Exercise:
Somewhere below is a line with "Task: Select the KRISS lab cell" and, later, a line with "You are a computer-use agent. Screen"; repeat those two lines and all the lines between them, exactly as they are.

Extracted entries START

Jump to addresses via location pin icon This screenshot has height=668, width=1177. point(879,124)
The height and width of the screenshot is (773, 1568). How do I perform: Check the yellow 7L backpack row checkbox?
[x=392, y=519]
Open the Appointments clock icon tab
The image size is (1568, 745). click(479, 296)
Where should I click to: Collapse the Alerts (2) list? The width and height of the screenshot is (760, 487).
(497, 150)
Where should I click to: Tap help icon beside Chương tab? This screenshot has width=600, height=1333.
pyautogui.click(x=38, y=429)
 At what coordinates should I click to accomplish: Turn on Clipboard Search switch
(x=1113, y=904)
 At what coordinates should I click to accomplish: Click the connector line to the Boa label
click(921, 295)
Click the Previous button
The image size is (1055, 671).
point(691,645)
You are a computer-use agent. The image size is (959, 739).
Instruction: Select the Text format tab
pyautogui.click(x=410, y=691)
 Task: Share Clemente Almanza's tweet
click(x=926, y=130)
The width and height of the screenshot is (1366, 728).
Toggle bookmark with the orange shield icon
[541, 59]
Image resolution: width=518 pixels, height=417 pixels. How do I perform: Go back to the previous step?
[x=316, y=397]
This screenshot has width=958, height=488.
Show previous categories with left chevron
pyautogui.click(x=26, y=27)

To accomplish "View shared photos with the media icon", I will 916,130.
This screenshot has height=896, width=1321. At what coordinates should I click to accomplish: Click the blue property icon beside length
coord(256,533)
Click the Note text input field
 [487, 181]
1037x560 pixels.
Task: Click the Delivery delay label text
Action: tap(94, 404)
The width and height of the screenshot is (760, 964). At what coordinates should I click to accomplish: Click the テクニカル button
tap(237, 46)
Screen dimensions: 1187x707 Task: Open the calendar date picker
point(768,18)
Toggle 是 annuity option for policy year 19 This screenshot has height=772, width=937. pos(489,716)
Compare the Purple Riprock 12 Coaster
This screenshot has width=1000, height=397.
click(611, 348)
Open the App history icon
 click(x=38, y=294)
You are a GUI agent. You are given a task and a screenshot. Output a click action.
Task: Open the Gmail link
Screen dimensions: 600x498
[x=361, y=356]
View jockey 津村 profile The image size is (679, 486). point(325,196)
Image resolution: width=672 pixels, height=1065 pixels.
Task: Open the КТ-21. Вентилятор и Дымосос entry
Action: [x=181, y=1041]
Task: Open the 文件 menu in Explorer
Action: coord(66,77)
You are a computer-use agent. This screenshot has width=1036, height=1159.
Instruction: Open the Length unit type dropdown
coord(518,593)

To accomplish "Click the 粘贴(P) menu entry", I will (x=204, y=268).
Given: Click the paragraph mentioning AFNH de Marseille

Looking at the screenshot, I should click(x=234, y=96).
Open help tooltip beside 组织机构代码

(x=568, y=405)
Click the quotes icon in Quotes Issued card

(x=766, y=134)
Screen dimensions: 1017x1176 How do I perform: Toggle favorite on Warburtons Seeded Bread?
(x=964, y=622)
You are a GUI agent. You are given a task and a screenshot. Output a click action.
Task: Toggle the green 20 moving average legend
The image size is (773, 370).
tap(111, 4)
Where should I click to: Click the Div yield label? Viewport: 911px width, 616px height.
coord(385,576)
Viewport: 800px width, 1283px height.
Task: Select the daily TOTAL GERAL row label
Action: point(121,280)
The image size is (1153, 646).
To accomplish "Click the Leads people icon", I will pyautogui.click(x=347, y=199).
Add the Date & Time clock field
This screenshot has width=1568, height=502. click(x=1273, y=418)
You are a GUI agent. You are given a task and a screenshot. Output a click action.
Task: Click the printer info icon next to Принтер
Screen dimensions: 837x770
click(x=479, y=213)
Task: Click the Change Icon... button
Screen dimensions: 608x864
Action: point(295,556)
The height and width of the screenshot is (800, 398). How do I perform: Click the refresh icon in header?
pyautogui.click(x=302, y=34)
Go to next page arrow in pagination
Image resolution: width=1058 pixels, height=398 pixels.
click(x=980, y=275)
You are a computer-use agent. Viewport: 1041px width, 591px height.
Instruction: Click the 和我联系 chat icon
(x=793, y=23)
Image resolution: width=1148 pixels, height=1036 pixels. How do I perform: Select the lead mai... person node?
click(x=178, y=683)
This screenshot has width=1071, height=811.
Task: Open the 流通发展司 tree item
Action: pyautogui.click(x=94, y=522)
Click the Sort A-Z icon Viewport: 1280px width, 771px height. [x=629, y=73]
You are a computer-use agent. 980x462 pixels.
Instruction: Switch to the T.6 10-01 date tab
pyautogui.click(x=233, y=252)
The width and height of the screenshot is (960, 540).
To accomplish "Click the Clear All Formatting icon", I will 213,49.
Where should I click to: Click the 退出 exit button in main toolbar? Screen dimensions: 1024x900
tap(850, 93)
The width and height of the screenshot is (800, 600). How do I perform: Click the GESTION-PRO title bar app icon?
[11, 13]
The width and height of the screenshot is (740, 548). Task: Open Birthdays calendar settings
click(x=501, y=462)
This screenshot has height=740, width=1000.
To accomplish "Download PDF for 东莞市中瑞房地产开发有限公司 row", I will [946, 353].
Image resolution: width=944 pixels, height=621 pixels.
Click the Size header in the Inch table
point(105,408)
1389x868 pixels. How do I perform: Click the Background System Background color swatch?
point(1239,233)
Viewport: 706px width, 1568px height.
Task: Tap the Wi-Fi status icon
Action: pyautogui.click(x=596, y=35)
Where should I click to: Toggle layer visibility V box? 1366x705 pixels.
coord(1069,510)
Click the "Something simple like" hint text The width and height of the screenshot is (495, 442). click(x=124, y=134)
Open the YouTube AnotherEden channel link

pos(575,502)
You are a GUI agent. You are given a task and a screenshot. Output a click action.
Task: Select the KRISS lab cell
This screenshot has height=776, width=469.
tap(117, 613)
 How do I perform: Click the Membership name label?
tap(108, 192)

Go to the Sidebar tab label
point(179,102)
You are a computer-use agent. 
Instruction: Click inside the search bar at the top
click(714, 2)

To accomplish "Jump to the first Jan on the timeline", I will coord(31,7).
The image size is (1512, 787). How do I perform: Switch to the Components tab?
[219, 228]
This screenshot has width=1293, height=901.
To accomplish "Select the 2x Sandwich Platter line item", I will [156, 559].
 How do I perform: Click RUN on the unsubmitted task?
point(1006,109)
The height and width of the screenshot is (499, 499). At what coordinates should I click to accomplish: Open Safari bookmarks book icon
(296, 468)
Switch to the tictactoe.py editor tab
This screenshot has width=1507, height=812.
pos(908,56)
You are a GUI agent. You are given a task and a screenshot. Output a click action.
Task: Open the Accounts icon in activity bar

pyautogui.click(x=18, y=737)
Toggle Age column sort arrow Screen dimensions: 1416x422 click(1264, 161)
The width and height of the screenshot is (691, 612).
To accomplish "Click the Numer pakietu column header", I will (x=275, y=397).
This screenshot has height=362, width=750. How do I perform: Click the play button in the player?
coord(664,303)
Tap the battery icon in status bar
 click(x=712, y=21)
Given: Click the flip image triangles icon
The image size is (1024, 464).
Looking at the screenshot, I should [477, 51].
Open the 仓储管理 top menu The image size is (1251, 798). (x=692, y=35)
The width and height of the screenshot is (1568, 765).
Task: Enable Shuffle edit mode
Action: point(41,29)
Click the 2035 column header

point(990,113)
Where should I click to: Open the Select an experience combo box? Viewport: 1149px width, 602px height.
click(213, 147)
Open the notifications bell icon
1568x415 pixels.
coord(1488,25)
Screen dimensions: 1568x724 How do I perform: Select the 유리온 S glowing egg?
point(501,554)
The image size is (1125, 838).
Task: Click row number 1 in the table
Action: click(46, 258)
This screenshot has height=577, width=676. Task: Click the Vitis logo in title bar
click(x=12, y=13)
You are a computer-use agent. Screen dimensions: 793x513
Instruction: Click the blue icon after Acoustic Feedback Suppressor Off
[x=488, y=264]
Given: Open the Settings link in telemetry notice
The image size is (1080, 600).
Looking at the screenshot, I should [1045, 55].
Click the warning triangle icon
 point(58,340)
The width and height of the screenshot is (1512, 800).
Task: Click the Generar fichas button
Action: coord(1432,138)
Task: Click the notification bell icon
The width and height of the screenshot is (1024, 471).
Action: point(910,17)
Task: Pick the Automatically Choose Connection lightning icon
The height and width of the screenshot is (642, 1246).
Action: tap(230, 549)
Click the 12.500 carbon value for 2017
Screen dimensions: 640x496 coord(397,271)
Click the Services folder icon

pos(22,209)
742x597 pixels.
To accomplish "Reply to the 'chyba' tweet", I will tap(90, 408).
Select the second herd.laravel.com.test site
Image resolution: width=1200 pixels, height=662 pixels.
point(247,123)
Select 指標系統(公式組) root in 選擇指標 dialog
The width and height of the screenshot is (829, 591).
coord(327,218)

Extracted entries END

Task result:
Task: Select the KRISS lab cell
This screenshot has height=776, width=469.
tap(117, 613)
 How do I perform: Click the Membership name label?
tap(108, 192)

Go to the Sidebar tab label
point(179,102)
You are a computer-use agent. 
Instruction: Click inside the search bar at the top
click(714, 2)

To accomplish "Jump to the first Jan on the timeline", I will coord(31,7).
The image size is (1512, 787). How do I perform: Switch to the Components tab?
[219, 228]
This screenshot has width=1293, height=901.
To accomplish "Select the 2x Sandwich Platter line item", I will [156, 559].
 How do I perform: Click RUN on the unsubmitted task?
point(1006,109)
The height and width of the screenshot is (499, 499). At what coordinates should I click to accomplish: Open Safari bookmarks book icon
(296, 468)
Switch to the tictactoe.py editor tab
This screenshot has width=1507, height=812.
pos(908,56)
You are a GUI agent. You are given a task and a screenshot. Output a click action.
Task: Open the Accounts icon in activity bar

pyautogui.click(x=18, y=737)
Toggle Age column sort arrow Screen dimensions: 1416x422 click(1264, 161)
The width and height of the screenshot is (691, 612).
To accomplish "Click the Numer pakietu column header", I will (x=275, y=397).
This screenshot has height=362, width=750. How do I perform: Click the play button in the player?
coord(664,303)
Tap the battery icon in status bar
 click(x=712, y=21)
Given: Click the flip image triangles icon
The image size is (1024, 464).
Looking at the screenshot, I should [477, 51].
Open the 仓储管理 top menu The image size is (1251, 798). (x=692, y=35)
The width and height of the screenshot is (1568, 765).
Task: Enable Shuffle edit mode
Action: point(41,29)
Click the 2035 column header

point(990,113)
Where should I click to: Open the Select an experience combo box? Viewport: 1149px width, 602px height.
click(213, 147)
Open the notifications bell icon
1568x415 pixels.
coord(1488,25)
Screen dimensions: 1568x724 How do I perform: Select the 유리온 S glowing egg?
point(501,554)
The image size is (1125, 838).
Task: Click row number 1 in the table
Action: click(46, 258)
This screenshot has height=577, width=676. Task: Click the Vitis logo in title bar
click(x=12, y=13)
You are a computer-use agent. Screen dimensions: 793x513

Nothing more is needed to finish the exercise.